→ Data rows
============

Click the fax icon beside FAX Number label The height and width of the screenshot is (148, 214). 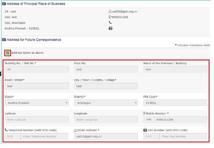[145, 130]
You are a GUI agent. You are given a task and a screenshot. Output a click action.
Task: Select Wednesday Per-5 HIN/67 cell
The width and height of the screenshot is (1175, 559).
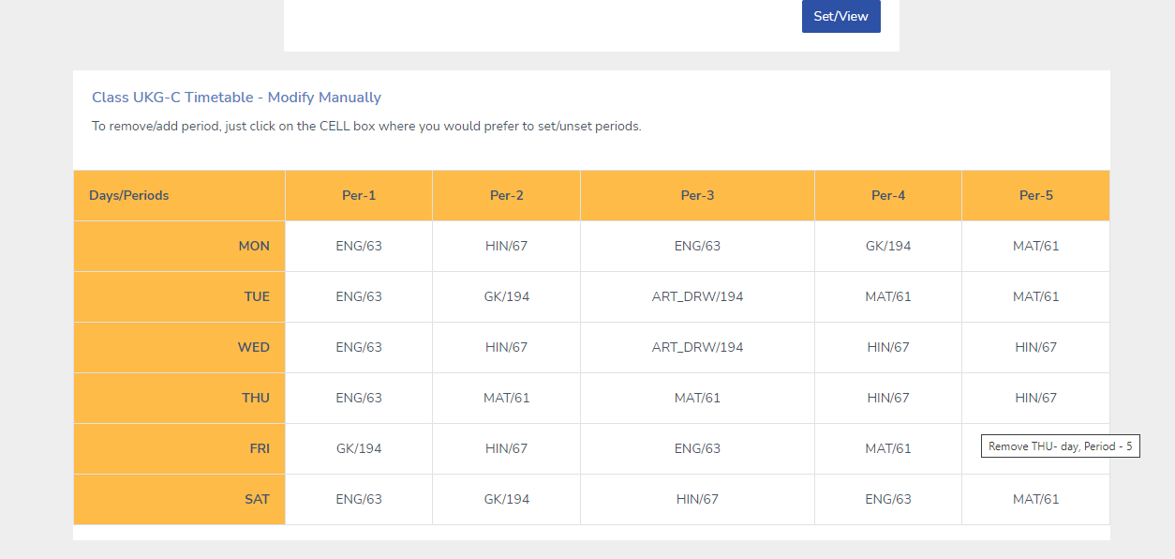click(1036, 348)
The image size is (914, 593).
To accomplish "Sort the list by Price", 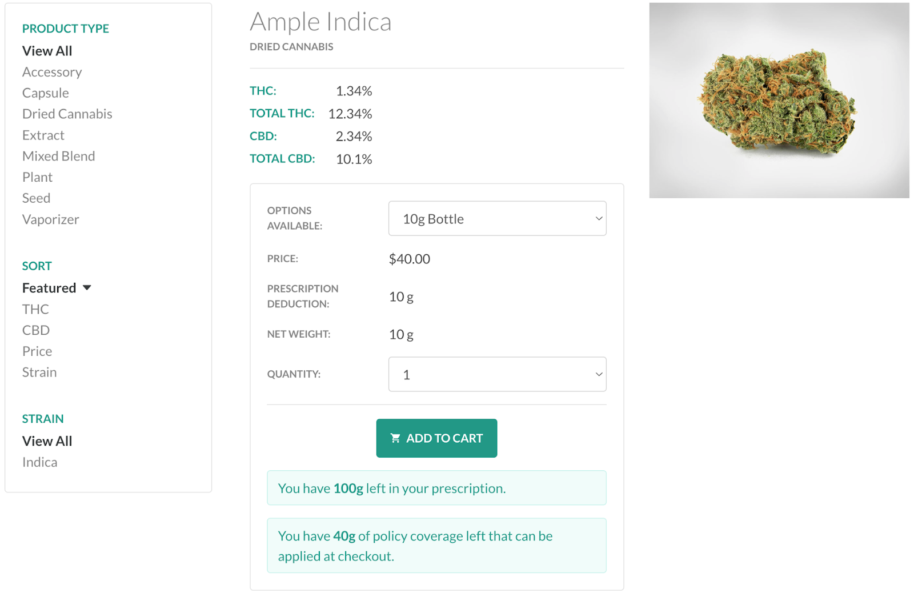I will [37, 351].
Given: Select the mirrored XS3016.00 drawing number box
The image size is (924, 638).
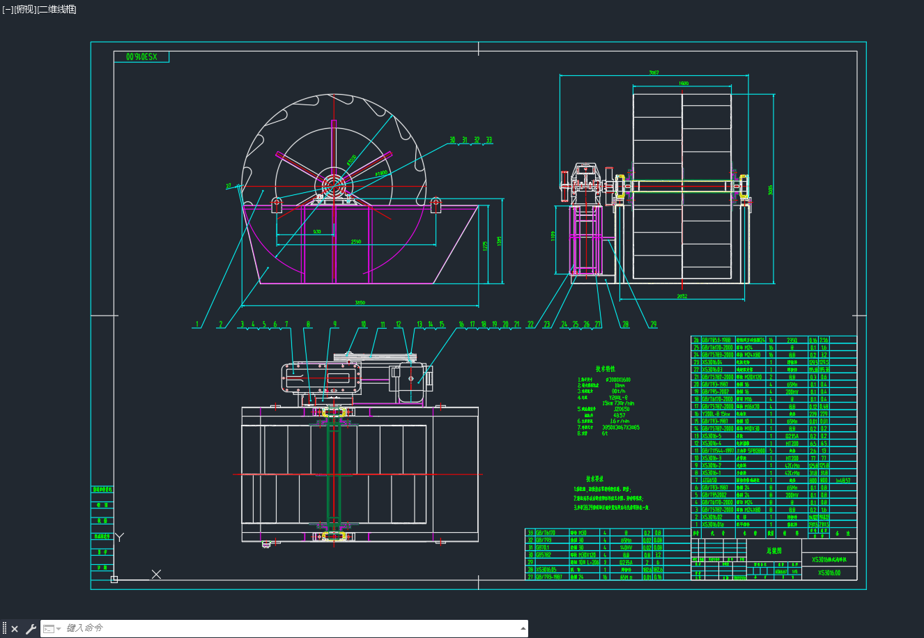Looking at the screenshot, I should [141, 56].
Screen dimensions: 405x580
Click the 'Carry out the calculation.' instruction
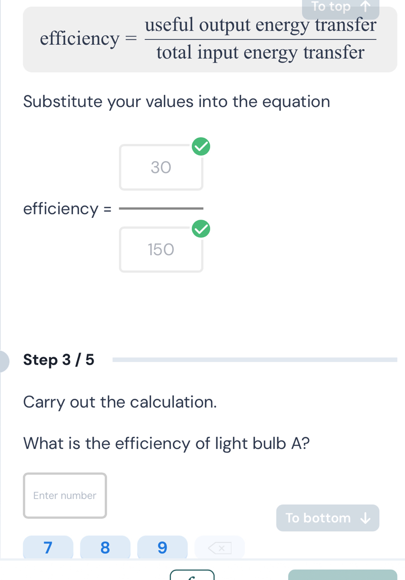120,401
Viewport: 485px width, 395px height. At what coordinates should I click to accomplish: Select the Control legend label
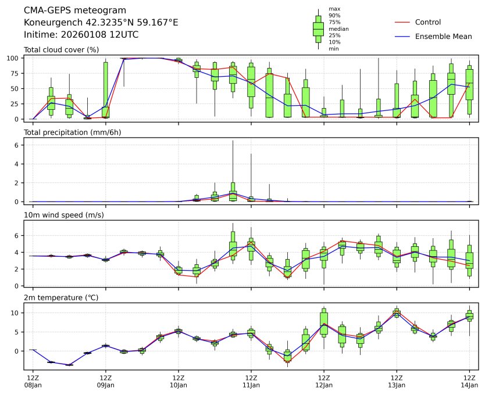coord(427,22)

============

→ Set exercise
Return every line of the entries above that contains the word "image". Case counts when matching.

→ Written response
The image size is (914, 593).
The image size is (924, 638).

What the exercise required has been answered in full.